======== Texto

Cultura
O judaísmo sob a ideia de revolução
Arlene Clemesha nos leva de volta à tradição de marxistas judaicos, ou que se debruçaram sobre o antissemitismo


O genocídio em Gaza, provocado pelo Estado de Israel, é talvez a expressão mais devastadora de nossa época. Mas suas consequências, pelo legado para o futuro e pelo modo como embaralha as cartas da memória histórica, extrapolam a atualidade.
Nesse cenário, é mais que oportuna a reedição de Marxismo e Judaísmo. História de Uma Relação Difícil, de Arlene Clemesha. Originalmente publicado em 1998, o livro é atualizado com dois novos capítulos: um sobre a participação dos judeus nas Brigadas Internacionais na guerra civil espanhola e outro sobre a “análise materialista da questão judaica” de Abraham Léon.
A autora nos mostra como a questão judaica e, depois, o problema do antissemitismo estiveram presentes nas reflexões de vários marxistas, a começar pelo próprio Karl Marx, cuja análise da “questão judaica”, de 1843, é abordada no primeiro capítulo.

================

Tarefas e exercícios:
1. Responda com base no texto sobre marxismo e judaísmo:
(a) Em que ano o livro de Arlene Clemesha foi publicado originalmente?
(b) Quantos capítulos novos foram acrescentados na reedição?
(c) De que ano é a análise de Karl Marx sobre a "questão judaica"?
2. Liste todas as pessoas citadas pelo nome no texto sobre marxismo e judaísmo.
3. Retome o texto sobre marxismo e judaísmo logo após a última frase apresentada.

======== Segmento de dados

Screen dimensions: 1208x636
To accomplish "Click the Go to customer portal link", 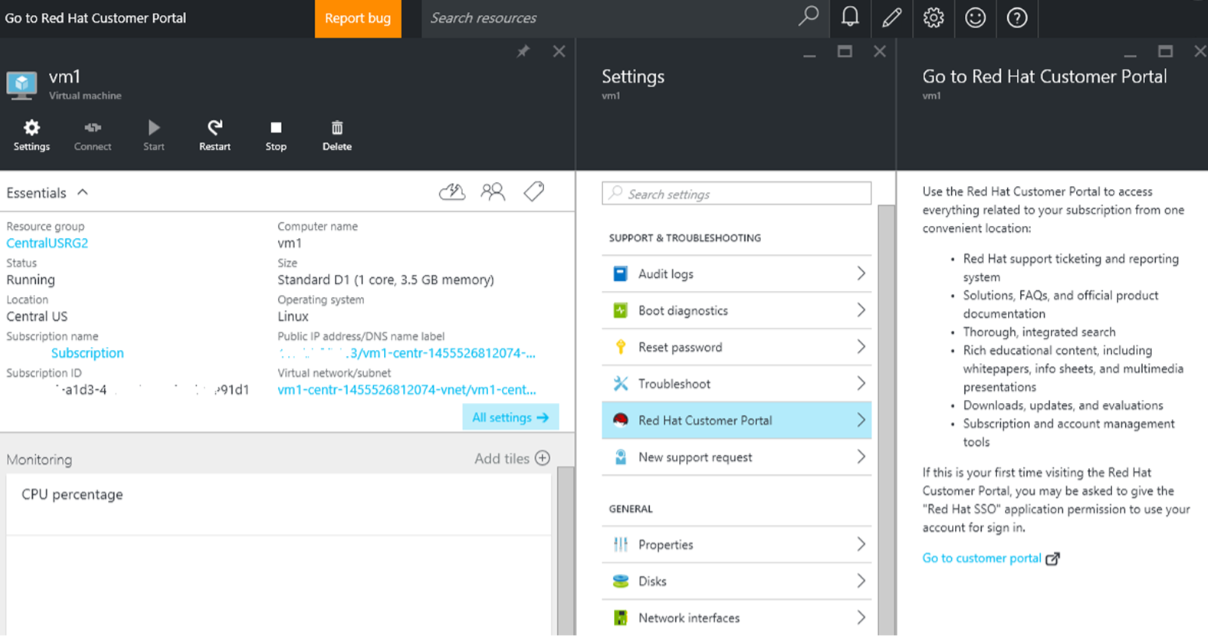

================

Resultados:
1.
(a) 1998
(b) Dois
(c) 1843

2. Arlene Clemesha; Abraham Léon; Karl Marx

3.
Em diversas ocasiões, os marxistas estiveram na linha de frente da luta contra o antissemitismo, a despeito das “não poucas derrapagens” cometidas no momento de “explicar o que foram e são os judeus, as causas do antissemitismo e as propostas para a questão judaica”, como escreve Jacob Gorender na apresentação.
Dentre os marxistas “clássicos” da primeira metade do século XX, Leon Trotski talvez tenha sido o que demonstrou maior sensibilidade para o antissemitismo. Na última década de vida, nos anos 1930, como revela a autora, ele previu o recrudescimento do racismo antijudaico, em meio às campanhas antissemitas às quais ele próprio foi submetido pela ditadura stalinista.
Marxismo e Judaísmo. História de Uma Relação Difícil. Arlene Clemesha. Boitempo (256 págs., 69 reais)
É verdade que o livro de Arlene Clemesha é mais eficaz em defender Marx e o marxismo das acusações de pouco interesse pelo antissemitismo do que em pontuar os limites de uma abordagem que, salvo exceções, subordinava a resolução do racismo antijudaico à “emancipação humana”, como diria o jovem Marx, ou à “revolução internacional”, como apostava Trotski.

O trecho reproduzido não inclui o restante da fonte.